1. Enable it project-wide: Project Settings → Rendering, under the Direct Lighting category, enable MegaLights. When you tick it, the editor prompts you to also enable Support Hardware Ray Tracing — accept that, since ray-traced shadows are MegaLights’ default. A restart may be requested. (For quick A/B testing you can flip the scalability toggle from the console with ~: r.MegaLights.Allow 0 to bypass it and r.MegaLights.Allow 1 to allow it again — do not use r.MegaLights.Enabled, which isn’t the correct variable.)
2. Turn on a frame-rate readout: console → stat fps (and stat unit for Game/Draw/GPU milliseconds). For a closer look at the lighting cost, use stat gpu or ProfileGPU (Ctrl + Shift + ,). Note the baseline numbers.
3. Place several lights: add ~8–12 Point and Spot lights around your box room. For each, set Mobility = Movable and tick Cast Shadows. Give them varied colors (cyan/magenta to match the Wisp palette). Each light also exposes an Allow MegaLights property (on by default) and a MegaLights Shadow Method set to Ray Tracing (Default) or Virtual Shadow Maps — leave the defaults for now.
4. Confirm shadows: each light should cast soft, real-time shadows from the cubes onto the floor, and the lights should be cheap enough that stat fps stays close to your baseline.

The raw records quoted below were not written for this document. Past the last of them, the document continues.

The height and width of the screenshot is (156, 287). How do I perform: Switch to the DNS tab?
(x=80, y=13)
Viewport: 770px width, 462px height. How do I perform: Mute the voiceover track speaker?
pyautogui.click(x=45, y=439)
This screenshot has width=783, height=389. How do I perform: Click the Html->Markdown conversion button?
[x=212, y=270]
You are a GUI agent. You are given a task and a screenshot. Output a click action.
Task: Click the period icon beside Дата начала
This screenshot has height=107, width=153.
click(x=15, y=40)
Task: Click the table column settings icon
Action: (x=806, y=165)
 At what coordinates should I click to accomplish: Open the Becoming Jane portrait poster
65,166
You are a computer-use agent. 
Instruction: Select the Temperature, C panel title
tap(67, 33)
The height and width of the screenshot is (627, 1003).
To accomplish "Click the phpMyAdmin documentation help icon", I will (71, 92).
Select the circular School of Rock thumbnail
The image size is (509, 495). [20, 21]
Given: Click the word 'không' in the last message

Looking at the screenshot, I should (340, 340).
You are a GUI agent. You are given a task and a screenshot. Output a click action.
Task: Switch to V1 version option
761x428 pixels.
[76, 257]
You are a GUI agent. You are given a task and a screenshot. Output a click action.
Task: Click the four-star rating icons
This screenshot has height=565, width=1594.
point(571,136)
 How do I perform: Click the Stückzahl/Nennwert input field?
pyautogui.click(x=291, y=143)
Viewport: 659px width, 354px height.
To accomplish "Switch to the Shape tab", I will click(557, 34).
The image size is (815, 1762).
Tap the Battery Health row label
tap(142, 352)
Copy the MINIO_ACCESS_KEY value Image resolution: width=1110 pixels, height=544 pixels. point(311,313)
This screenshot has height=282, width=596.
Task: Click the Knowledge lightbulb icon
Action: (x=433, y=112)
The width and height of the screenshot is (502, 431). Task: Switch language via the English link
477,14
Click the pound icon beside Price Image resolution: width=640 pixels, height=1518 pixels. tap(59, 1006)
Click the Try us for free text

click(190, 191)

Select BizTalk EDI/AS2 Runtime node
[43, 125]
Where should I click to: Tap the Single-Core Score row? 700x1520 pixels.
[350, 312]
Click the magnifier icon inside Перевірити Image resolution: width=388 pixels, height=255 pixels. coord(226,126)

Test it: With MegaLights off, add a dozen shadow-casting movable lights and watch stat unit — GPU ms climbs and fps drops. Enable MegaLights and look again: the same dozen lights should cost dramatically less GPU time while still casting shadows. That delta is the whole point of the feature.

4.8 Collision and physics

• Every primitive component has a collision setting: a channel (WorldStatic, Pawn, etc.) and a response per channel (Ignore / Overlap / Block).
• Overlap fires BeginOverlap/EndOverlap events (triggers, pickups). Block produces physical contact (Hit events, can’t pass through).
• Collision presets (BlockAll, OverlapAllDynamic, Pawn, Custom…) bundle these settings.
• Simulate Physics turns a component into a rigid body driven by Chaos, Unreal’s physics engine (rigid bodies, ragdolls, destruction, cloth).
• Tracing (line/sphere/box traces, a.k.a. raycasts) is how you query the world: “what’s under the crosshair?”, “is the ground below me?”. LineTraceByChannel is your raycast.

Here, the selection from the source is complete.